On 3 November, the conference was followed by bilateral negotiations between Israel and respectively the joint Jordanian-Palestinian delegation, Lebanon and Syria. Subsequent bilateral meetings took place in Washington from 9 December 1991. On 28 January 1992, multilateral negotiations about regional cooperation were started in Moscow, attended by Israel, the Jordanian-Palestinian delegation and the international community, but without Lebanon and Syria.
As early as on 22 May 1989, US Secretary of State James Baker had told at an AIPAC audience, that Israel should abandon its expansionist policies; this remark took many as a signal that the pro-Israel Reagan years were over.
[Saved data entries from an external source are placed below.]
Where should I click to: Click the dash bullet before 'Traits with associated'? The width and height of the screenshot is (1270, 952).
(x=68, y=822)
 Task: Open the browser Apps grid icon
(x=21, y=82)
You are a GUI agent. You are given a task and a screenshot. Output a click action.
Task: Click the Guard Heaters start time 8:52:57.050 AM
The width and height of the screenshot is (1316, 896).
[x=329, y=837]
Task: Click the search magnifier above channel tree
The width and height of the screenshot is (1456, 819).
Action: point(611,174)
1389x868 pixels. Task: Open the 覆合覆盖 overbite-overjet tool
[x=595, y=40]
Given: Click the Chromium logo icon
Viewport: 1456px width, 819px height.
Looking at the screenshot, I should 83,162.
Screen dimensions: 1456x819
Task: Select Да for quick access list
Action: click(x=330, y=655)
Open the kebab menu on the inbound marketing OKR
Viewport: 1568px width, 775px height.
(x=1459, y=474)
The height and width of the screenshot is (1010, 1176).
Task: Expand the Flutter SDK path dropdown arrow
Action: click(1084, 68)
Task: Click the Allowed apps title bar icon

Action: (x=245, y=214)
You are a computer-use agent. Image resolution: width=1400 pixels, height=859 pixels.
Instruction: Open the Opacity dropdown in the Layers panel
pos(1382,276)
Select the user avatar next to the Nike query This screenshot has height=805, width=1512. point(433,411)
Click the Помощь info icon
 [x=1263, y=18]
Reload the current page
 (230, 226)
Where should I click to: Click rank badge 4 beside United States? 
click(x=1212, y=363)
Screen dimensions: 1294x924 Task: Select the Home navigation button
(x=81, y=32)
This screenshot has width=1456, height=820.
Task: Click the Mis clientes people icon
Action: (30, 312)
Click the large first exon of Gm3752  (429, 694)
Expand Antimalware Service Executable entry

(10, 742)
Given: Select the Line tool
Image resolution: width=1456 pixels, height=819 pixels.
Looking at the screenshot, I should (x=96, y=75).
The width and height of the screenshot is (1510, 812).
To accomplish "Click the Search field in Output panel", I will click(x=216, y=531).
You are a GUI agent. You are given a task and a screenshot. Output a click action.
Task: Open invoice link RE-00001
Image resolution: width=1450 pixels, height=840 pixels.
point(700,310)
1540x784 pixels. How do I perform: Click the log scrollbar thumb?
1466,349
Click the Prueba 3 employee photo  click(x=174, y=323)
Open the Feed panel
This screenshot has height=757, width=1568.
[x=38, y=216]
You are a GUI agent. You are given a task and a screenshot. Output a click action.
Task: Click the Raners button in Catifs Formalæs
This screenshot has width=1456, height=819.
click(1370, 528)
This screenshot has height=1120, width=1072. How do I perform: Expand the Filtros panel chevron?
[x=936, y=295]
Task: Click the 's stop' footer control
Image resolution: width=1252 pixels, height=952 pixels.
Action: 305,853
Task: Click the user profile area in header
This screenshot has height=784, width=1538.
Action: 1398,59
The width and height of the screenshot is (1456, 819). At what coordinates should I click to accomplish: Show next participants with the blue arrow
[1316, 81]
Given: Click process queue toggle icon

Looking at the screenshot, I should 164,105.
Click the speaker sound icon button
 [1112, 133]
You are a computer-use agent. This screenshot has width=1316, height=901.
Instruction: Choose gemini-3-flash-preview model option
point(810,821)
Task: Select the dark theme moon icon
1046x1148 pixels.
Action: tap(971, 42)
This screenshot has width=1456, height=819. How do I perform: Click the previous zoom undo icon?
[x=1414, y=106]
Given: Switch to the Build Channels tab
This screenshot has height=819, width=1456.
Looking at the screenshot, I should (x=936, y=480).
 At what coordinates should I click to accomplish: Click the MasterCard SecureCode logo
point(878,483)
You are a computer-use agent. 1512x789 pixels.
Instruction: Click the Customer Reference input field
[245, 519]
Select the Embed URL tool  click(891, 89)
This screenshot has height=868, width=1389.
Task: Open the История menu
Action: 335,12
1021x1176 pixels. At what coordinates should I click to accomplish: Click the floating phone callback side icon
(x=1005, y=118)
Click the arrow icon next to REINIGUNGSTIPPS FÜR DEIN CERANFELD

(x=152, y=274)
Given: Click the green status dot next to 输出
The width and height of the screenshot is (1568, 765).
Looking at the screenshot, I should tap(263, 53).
After the Gulf War on 6 March 1991, President George H.W. Bush addressed Congress in a speech often cited as the Bush administration’s principal policy statement on the new order in the Middle East following the expulsion of Iraqi forces from Kuwait. In addition to maintaining a permanent U.S. naval presence in the Gulf, providing funds for Middle East development, and instituting safeguards against the spread of unconventional weapons, Michael Oren notes "The centerpiece of his program, however, was the achievement of an Arab-Israeli treaty based on the territory-for-peace principle and the fulfillment of Palestinian rights."